司离方一停手,封不郁就顾不得疼的把自己蜷缩起来,用再次散落的外袍把自己遮住,躲在里面抹眼泪。
真是太丢人了,刚才差点又没忍住。他今日是怎么了,明明在挨罚,怎么还......
好久没见到他变身小鸵鸟了,现在也松了口不再让自己走,司离的心又软乎乎的,凑上去扯他的袍子。

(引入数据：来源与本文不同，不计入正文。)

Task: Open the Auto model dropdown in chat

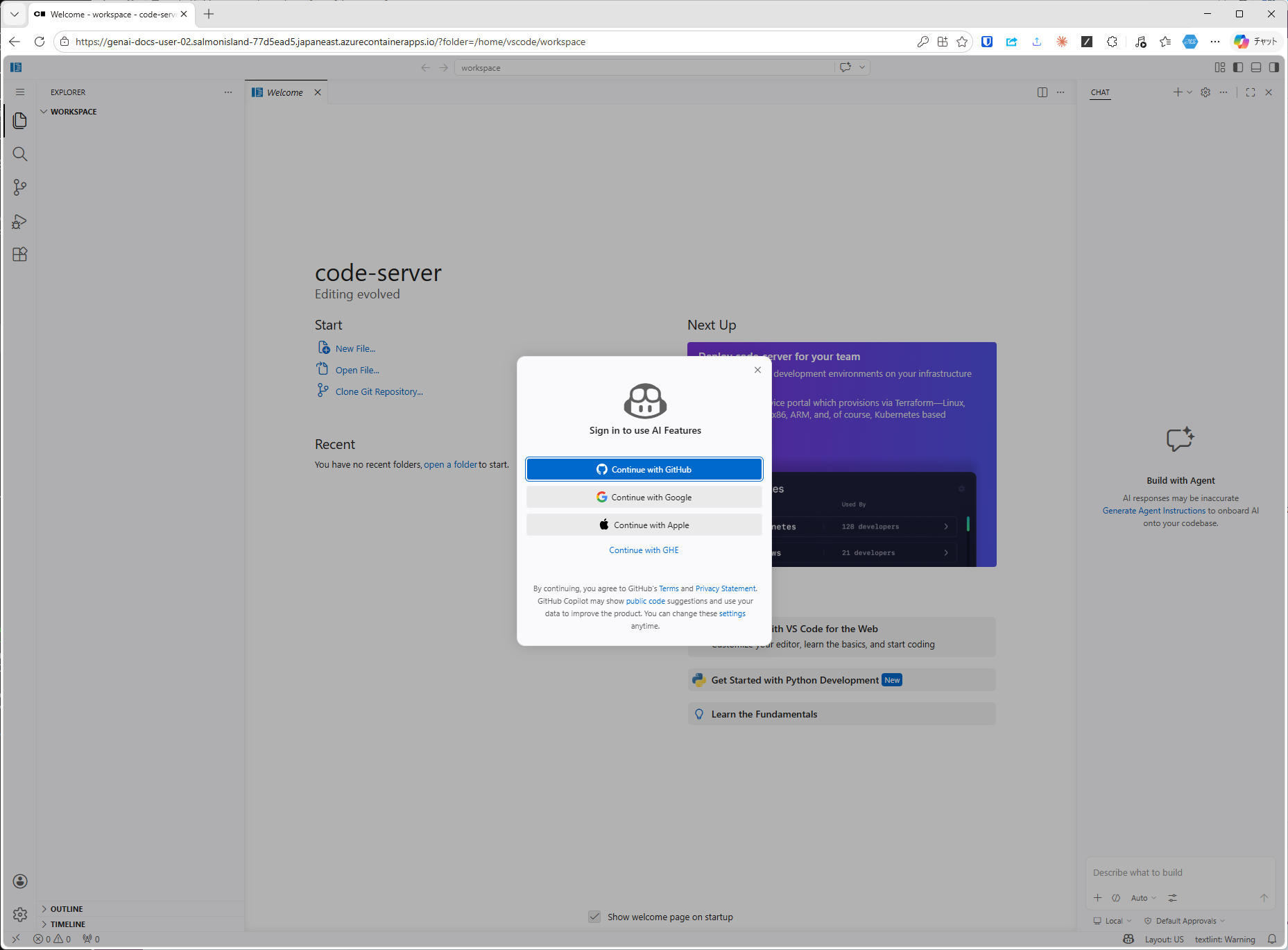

“怎么了?害羞啊,我刚才都看见了,不就是*了嘛,很正常的。”
“别...别说了......”正在唾弃自己身体的人紧紧抓着袍子蒙住脸,脸好热......不想给姐姐看,显得他好像是什么满脑子不正经的浪荡之徒。
“阿郁想我呀,才会这样的,再说看了多少遍了,出来,我给呼呼好不好?”
“不要......”夹杂着鼻音的声音黏腻又性感,司离的心痒痒的。本来今天该是他们大婚的日子,既然如此,拆吃入腹也是理所应当,反正现在见到人了,其他事情慢慢说吧。
也不扯封不郁捂着脑袋的衣裳了,直接从下面出击。
“它可比你诚实多了,奖励它好不好?”
............
翌日。
封不郁是被一阵敲门声吵醒的。
房间里没有那个熟悉的身影,恍惚间他还以为只是喝醉了的一场梦。
可是一动他就知道那不是梦了,殿下真的找来了。
检查了一下,昨天挨打的几处地方应该是都上过药了,不是很肿,只是又红又痛。
勉强起身套上衣衫去开门。
“四哥早。”
“可不早了,都快到用午膳的点了,看来七弟昨夜很是尽兴啊。”
尽兴的可不是他,昨夜殿下非拉着他让他赔她的洞房花烛,他哪哪都疼,站起来都有点吃力。
“四哥说笑了。”
封不庸笑的意味深长,“这有什么的,你那屋里动静可是不小,没想到七弟还有这种爱好呢,没给人姑娘打坏吧?哈哈哈。”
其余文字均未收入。